'Tinder Meets Zoom' - New dating app revealing it's strategy for love



If you’re single and haven’t tried virtual dating, it might be time to get on board.


The gradual easing of lockdown restrictions is great news if you want to verify your date is who they say they are, from a safe 2metre distance. But, it’s likely you’ll not wanting to be holding hands, even if they are slathered with hand sanitiser, for a while to come.


Blindlee, a new online dating app, blends the best of Tinder and Zoom to offer users the chance of blind dates over blurred three-minute video calls.


London-based Sacha Nasan, 23, was inspired to create the app with his cousin Glenn Keller, 21, after their cousin went on a date with a man who ended up being 15 years older than how he presented himself online.


“We wanted to make an app that was instantaneous, connecting two people directly with a safety net between them,” Sacha said.


“Many people also use fake profiles. People are different behind a profile, and whilst it’s not in person, video is a good indication of how they are in real life.”


So, how does it work?


“We are matching two strangers who don’t know each other,” he said. “They first match certain criteria and then we get them on a three minute blurred video call. We want people to establish a deeper connection, not just focus on initial physical appearance.



“There are fun ice breakers during the call and importantly, only the woman can control the blur. So, she can start the call at 100 per cent and then if she wants to, she can reduce the blur.

▬▬▬▬▬▬

__To do__
a: Decide whether each statement agrees with the dating app article: (i) Blindlee's video calls last three minutes; (ii) either person on a call can control the blur; (iii) Glenn Keller is 23. Answer yes or no for each, quoting the words of the article that settle it.
b: Carry the dating app article on from its last sentence.
The listing after this point has no connection to the dating app article.

Stored records
▬▬▬▬▬▬

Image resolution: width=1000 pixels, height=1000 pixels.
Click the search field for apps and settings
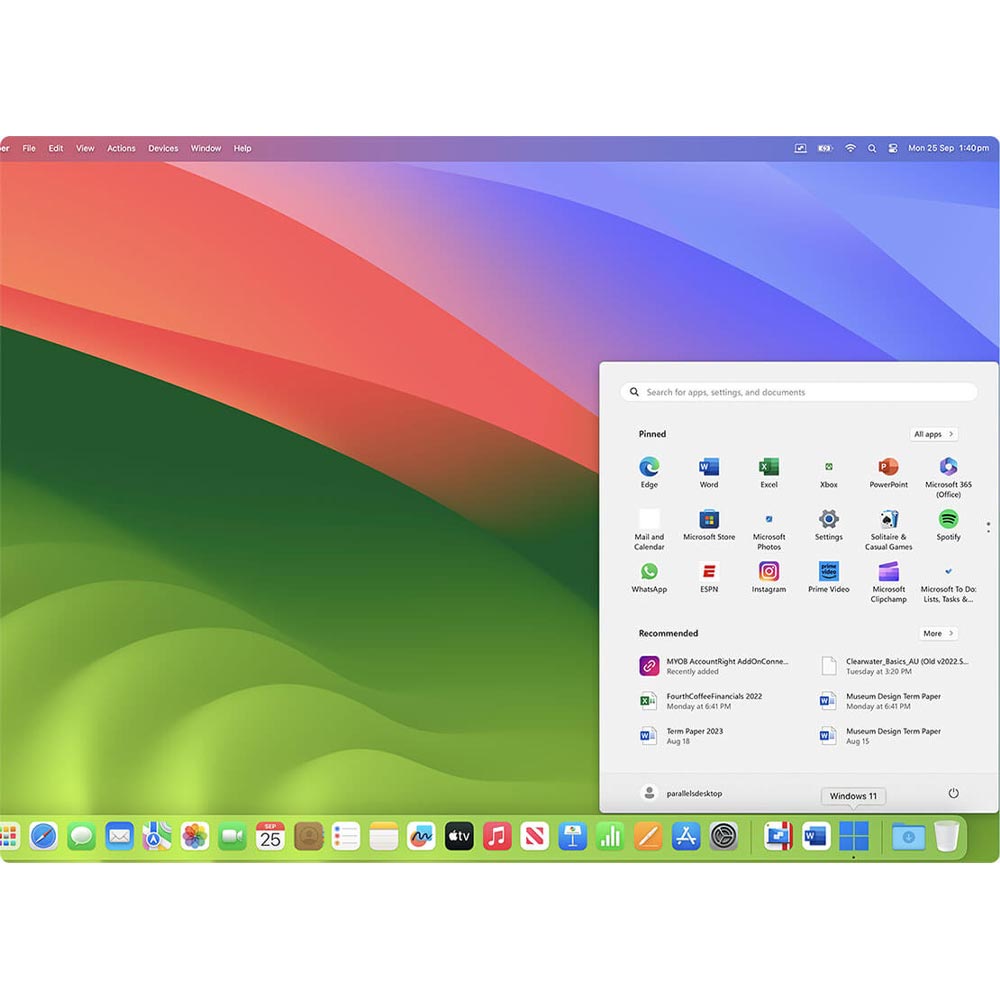point(800,392)
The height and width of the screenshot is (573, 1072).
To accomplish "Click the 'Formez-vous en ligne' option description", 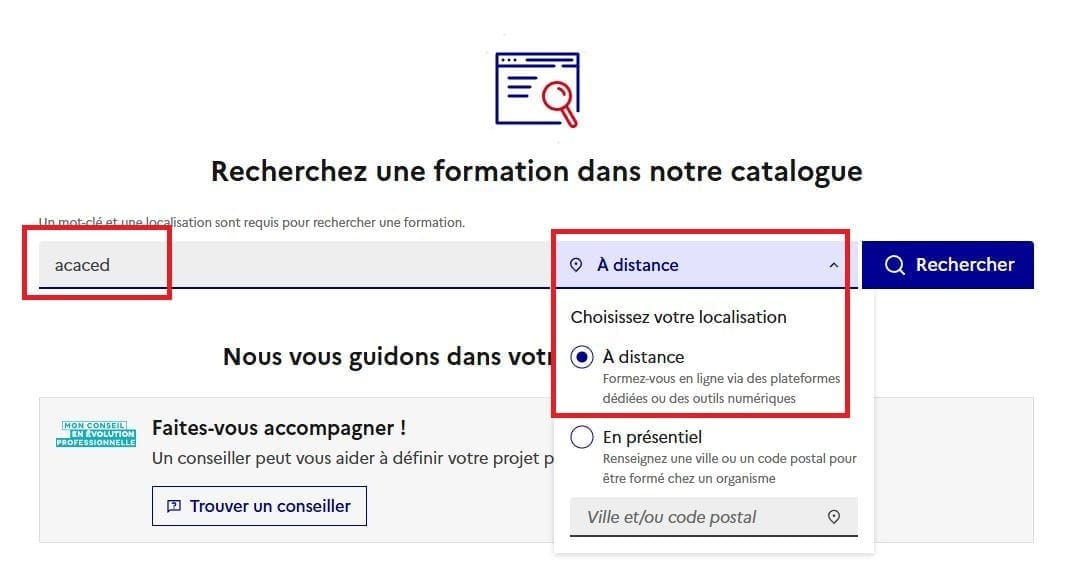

▬▬▬▬▬▬

__Expected outputs__
a:
(i) Yes: "blurred three-minute video calls"
(ii) No: "only the woman can control the blur"
(iii) No: "his cousin Glenn Keller, 21"

b:
“The man can choose to accept this. After the three minutes we ask if they like each other, if they say yes, then we consider that a match. They can then contact each other directly if they want.”


In recent weeks, the lack of physical social interaction, perhaps unsurprisingly, resulted in an increase in participants using the app.


“Blindlee was a side project,” Sacha said. “Covid-19 helped in terms of our exposure and getting our name out there. Suddenly people were at home or had to social distance so you couldn’t go on Tinder and meet people in the pub.


“So you see this paradigm shift to video dating. We were already using video; suddenly we were mentioned in Forbes, Glamour and the Wall Street Journal. Our sign ups have increased by 500 per cent.”


Once life returns to “normal” and you’re able to sit across the table from your date at the pub, will there be a place for Blindlee?


“Video dating will stay mainstream as a first filter,” Sacha explained. “Users were using Blindlee as a pre-date also. Essentially dating is a numbers game; they can use video as a pre-date to avoid wasting money on an actual date or wasting their time.”